Modernized Spelling and Punctuation
Unthrifty loveliness, why dost thou spend
Upon thyself thy beauty’s legacy?
Nature’s bequest gives nothing but doth lend,
And being frank she lends to those are free.
Then, beauteous niggard, why dost thou abuse
The bounteous largess given thee to give?
Profitless usurer, why dost thou use
So great a sum of sums, yet canst not live?
For having traffic with thyself alone,
Thou of thyself thy sweet self dost deceive.
Then how, when nature calls thee to be gone,
What acceptable audit canst thou leave?
Thy unused beauty must be tombed with thee,
Which, used, lives th’ executor to be.
Simplified Modern English Translation
What a waste of beauty! Why do you spend
all of your energy on yourself instead of concentrating on your legacy?
Nature has given you your beauty as a loan
and meant you to use this treasure wisely and generously.
Then, you beautiful cheapskate, why do you keep to yourself
all this wealth that was meant to be spent on reproduction?

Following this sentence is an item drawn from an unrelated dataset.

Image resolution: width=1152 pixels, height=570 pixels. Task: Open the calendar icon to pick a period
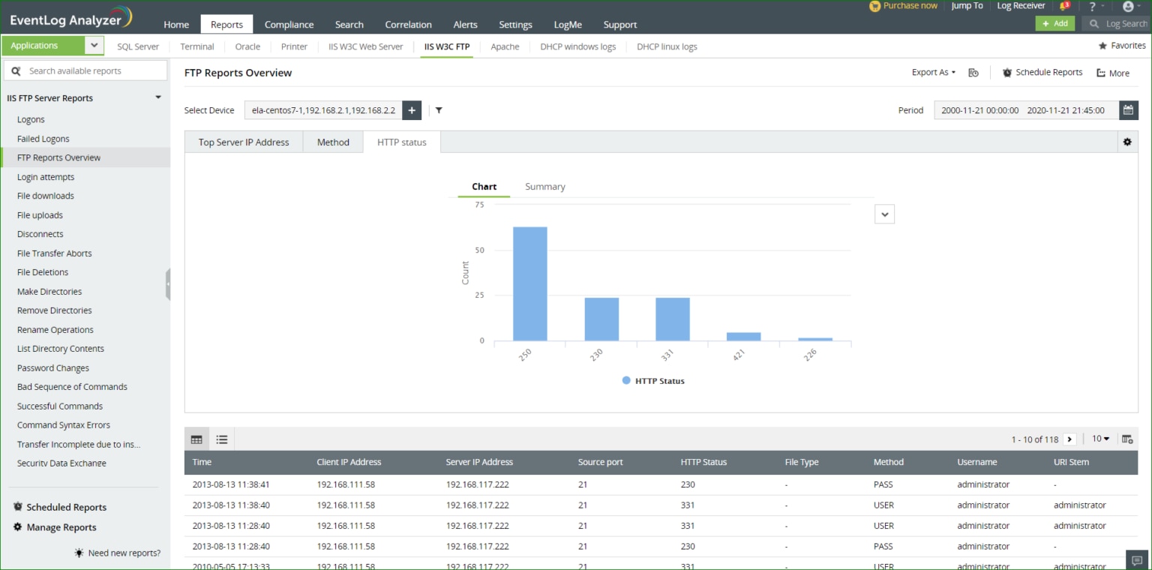coord(1129,110)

Your self-involvement yields no profit! Why do you spend so much
energy on yourself, which yields no dividend for posterity?
By loving only yourself,
you are only deceiving yourself.
Then, when nature calls you to your death,
what excuse can you give for your wastefulness?
Your unspent beauty will die with you,
which, if it were spent profitably, would live on in your children.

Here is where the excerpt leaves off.